Domestic team information
- Sargodha
- Faisalabad
- Allied Bank Limited
- Islamabad

Career statistics
| Competition | First-class | List A |
| Matches | 154 | 69 |
| Runs scored | 7,835 | 1,754 |
| Batting average | 31.21 | 26.17 |
| 100s/50s | 15/40 | 1/11 |
| Top score | 202* | 109 |
| Balls bowled | 5,688 | 1,851 |
| Wickets | 75 | 56 |
| Bowling average | 32.44 | 24.12 |
| 5 wickets in innings | 0 | 1 |
| 10 wickets in match | 0 | 0 |
| Best bowling | 4/41 | 5/25 |
| Catches/stumpings | 107/– | 21/– |
- Source: Cricinfo, 1 May 2026

= Mohammad Nawaz (cricketer, born 1970) =

Pakistani cricketer (born 1970)

Mohammad Nawaz (born 10 November 1970) is a Pakistani former cricketer. Nawaz was a right-handed batsman who bowled right-arm off break. He was born in Sargodha, Punjab, and played domestic cricket in Pakistan for Sargodha, Faisalabad, Allied Bank Limited and Islamabad.
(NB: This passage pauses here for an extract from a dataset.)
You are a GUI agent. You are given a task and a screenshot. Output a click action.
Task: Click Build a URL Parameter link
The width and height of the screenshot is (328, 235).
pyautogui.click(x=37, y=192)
Nawaz made his first-class debut in the 1985–86 season, and went on to play a domestic career that lasted until 2001–02. His highest first-class score was an unbeaten 202, and over the course of his career he made 15 centuries and 40 half-centuries.

Although primarily a batsman, Nawaz also made regular contributions with the ball. In first-class cricket he took 75 wickets, with best figures of 4 for 41, though he did not record a five-wicket haul. In List A cricket, however, he was more effective as a bowler, taking 56 wickets at an average of 24.12, including his only five-wicket haul in recognized senior cricket, 5 for 25.

In 2000, while playing for Allied Bank against Pakistan Customs in the 2000–01 One Day Tournament (Departments), he scored 24 and took 2 for 23, contributing in a 17-run victory at Jinnah Stadium, Gujranwala.

Overall, Nawaz played in 154 first-class matches, scoring 7,835 runs at a batting average of 31.21, with 15 centuries and 40 fifties. In List A cricket, he played 69 matches and scored 1,754 runs at an average of 26.17, including one century and 11 fifties.